▪ Les médias, les professionnels de la finance, les forums boursiers étaient uniformément haussiers mardi soir. L’indice VIX en a profité pour inscrire un plancher historique de 13,5 durant quelques minutes, avant de revenir au contact des 14,5. Cela traduit un niveau de confiance — et même d’invulnérabilité — des marchés tout à fait exceptionnel.
De façon à peine surprenante, les indices ont corrigé de 1,2% en Europe dès le lendemain, mas pas Wall Street. C’est comme si le S&P ne pouvait pas se contenter de retracer ses sommets de début avril (1 420 points) et devait se laisser aspirer par son zénith historique de fin octobre 2007.
▪ Un S&P en octobre 2007, ça ressemblait à…
A l’époque, le S&P évoluait au-delà de 1 500 points, il reflétait une croissance mondiale supérieure à 4,5% (avec une Chine qui carburait à 11% )… un PIB américain en hausse de +3,7%… des anticipations de hausse des bénéfices de 50% à l’horizon 2012 pour les valeurs vedettes du Dow Jones.
Aujourd’hui, le S&P évolue de 5 ou 6% en deçà de ses sommets de décembre 2007. Si nous réintégrons le versement des dividendes depuis cette époque, les marchés américains évoluent d’ores et déjà au-delà des records absolus de juin ou d’octobre 2007 !
Et nous entendons quotidiennement de beaux esprits nous affirmer qu’aux niveaux actuels, les actions américaines ne sont pas chères. Ils en veulent pour preuve des rendements obligataires quasi nuls, et qui devraient le rester encore très longtemps.
Il est vrai qu’un rendement de 1,5% sur les actions américaines comparées à des taux de prise en pension négatifs dans de nombreux pays, c’est Byzance.
Partant de ce genre de raisonnement, même à 5 000, le S&P ne serait toujours pas cher et bien plus rentable que des Schatz (bons du Trésor allemand) à deux ans !
Par rapport à zéro, n’importe quel rendement légèrement positif apparaît infiniment plus attractif.
Une consolidation de Wall Street ne constituait même pas un sujet de conversation mercredi soir. Les indices américains ont en effet ignoré la morosité des places européennes pour terminer stables.

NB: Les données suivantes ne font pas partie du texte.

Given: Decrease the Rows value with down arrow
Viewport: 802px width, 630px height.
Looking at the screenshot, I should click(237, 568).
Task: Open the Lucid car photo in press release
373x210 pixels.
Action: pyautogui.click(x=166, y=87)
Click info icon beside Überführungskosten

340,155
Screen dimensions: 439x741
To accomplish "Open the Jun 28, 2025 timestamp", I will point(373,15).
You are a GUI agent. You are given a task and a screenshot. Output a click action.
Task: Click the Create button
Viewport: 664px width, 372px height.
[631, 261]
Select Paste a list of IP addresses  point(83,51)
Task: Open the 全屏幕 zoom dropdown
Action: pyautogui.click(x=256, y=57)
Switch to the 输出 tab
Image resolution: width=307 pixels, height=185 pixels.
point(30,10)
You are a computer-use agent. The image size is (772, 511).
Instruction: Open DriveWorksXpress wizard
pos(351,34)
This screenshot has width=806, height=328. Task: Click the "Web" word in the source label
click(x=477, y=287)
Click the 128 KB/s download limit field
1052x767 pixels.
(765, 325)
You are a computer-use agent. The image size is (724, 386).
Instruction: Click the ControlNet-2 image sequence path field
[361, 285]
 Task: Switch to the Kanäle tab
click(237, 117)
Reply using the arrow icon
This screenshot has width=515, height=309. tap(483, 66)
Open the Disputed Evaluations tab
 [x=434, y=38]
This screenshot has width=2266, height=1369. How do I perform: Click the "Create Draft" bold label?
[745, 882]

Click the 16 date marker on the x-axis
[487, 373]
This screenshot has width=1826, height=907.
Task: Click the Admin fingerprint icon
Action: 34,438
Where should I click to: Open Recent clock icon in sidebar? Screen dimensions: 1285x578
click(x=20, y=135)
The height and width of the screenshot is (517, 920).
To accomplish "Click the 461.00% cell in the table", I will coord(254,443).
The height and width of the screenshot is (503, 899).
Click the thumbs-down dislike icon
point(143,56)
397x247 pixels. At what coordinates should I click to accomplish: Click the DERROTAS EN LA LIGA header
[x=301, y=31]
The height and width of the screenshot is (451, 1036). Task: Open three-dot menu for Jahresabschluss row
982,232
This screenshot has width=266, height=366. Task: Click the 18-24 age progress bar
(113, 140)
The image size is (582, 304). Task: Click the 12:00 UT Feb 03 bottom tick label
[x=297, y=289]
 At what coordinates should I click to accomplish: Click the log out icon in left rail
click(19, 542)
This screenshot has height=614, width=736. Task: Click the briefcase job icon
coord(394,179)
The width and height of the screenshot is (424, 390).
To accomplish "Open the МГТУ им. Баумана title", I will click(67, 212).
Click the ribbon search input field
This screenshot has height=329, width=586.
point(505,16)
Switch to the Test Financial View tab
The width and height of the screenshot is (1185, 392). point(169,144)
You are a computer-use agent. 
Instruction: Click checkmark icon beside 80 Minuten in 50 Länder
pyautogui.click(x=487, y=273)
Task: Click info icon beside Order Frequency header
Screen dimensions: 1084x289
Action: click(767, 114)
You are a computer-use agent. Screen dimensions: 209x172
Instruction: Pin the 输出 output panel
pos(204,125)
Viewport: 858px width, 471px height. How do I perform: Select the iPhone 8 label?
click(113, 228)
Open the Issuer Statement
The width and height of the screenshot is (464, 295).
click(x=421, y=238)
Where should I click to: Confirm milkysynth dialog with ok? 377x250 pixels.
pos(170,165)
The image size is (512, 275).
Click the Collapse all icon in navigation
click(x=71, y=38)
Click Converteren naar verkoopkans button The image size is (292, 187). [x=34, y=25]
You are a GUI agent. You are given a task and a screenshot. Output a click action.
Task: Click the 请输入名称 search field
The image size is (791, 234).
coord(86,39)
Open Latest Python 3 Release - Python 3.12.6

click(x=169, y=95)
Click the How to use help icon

▪ Retour sur une image d’Epinal
Nous avons préféré utiliser notre chronique de mercredi pour brosser un petit portrait de la Chine en décalage avec les images d’Epinal qui circulent dans les salles de marché et certains articles de presse qui présentent ce pays comme le nouveau paradis du shopping de luxe.
Savent-ils — comme nous avons pu le constater — que les Chinois sont beaucoup plus nombreux aux Galeries Lafayette du boulevard Haussmann que dans n’importe quel centre commercial dédié aux marques occidentales de Shanghai ou Pékin ? Et ce constat est encore pire dans les » villes moyennes » de deux à huit million d’habitants.
Savent-ils que dans la plupart des malls climatisés des beaux quartiers et des belles avenues, les vendeurs sont plus nombreux que les clients potentiels ?
▪ Une statistique chinoise en nette baisse
Nous refermons cette parenthèse pour enchaîner sur une statistique qui ne nous a absolument pas surpris : le PMI manufacturier chinois établi par HSBC au mois d’août est ressorti à 47,8.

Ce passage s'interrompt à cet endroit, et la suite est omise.